In work on CrGeTe3, Zhang and colleagues discovered a striking dependence of the magnetic transition temperature Tc on the applied magnetic field. Applying a small field to stabilize the magnetic moments is a typical practice in studies of magnetic materials; in bulk materials, the field doesn’t make much difference to the properties of interest. But in 2D materials, it does: The Tc of a bilayer of CrGeTe3 is 44 K under a 0.3 T field, 28 K under a 0.065 T field, and less than 4 K under zero field. Zhang and colleagues interpret the observation as revealing a key difference between 2D and 3D magnets: Magnetism in 3D is governed by the exchange interaction between spins and their neighbors, whereas 2D magnetism is governed by a material’s magnetic anisotropy, the spins’ preference to align in a particular direction.
Xu, Jarillo-Herrero, and colleagues examined CrI3, the material depicted in the figure.

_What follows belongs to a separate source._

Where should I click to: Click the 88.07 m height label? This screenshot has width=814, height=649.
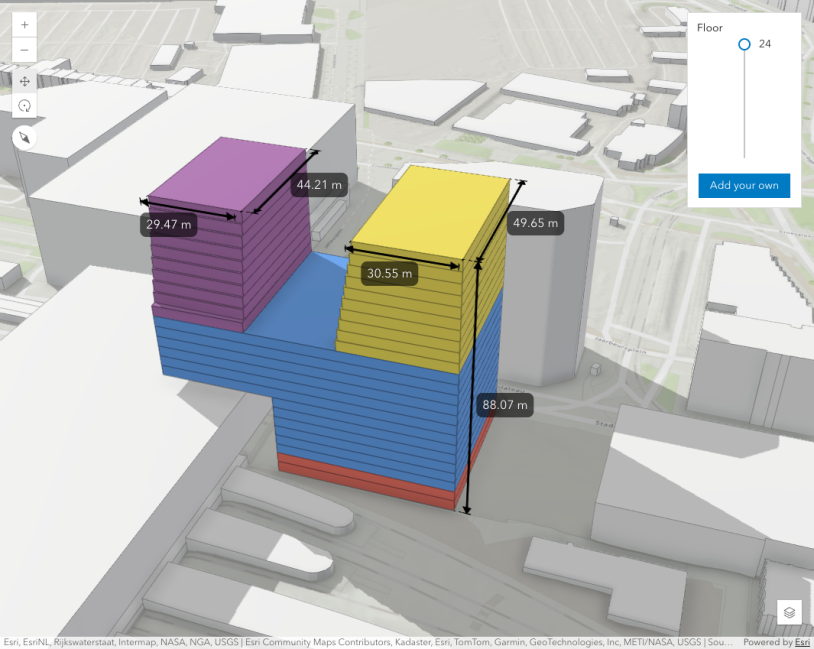point(506,405)
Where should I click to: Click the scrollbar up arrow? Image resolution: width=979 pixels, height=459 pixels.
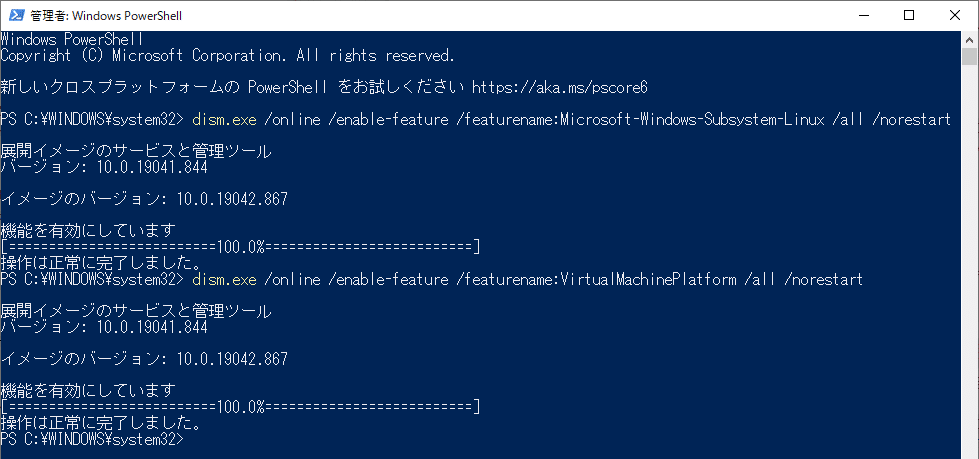pos(970,39)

They found robust spontaneous magnetization in monolayer CrI3 at temperatures below 45 K, not too much lower than the material’s bulk Tc of 61 K. Their surprise came when they looked at samples of different thicknesses. Monolayer samples were ferromagnetic, as were trilayers. But bilayers exhibited no net ferromagnetism unless a field greater than 0.65 T was applied. The researchers concluded that bilayers tend toward antiferromagnetic order, with one layer spin up and the other spin down. The reason for the layer-dependent effect is still unknown. (C. Gong et al., Nature 546, 265, 2017; B. Huang et al., Nature 546, 270, 2017. Image courtesy of Michael A. McGuire, Oak Ridge National Laboratory.)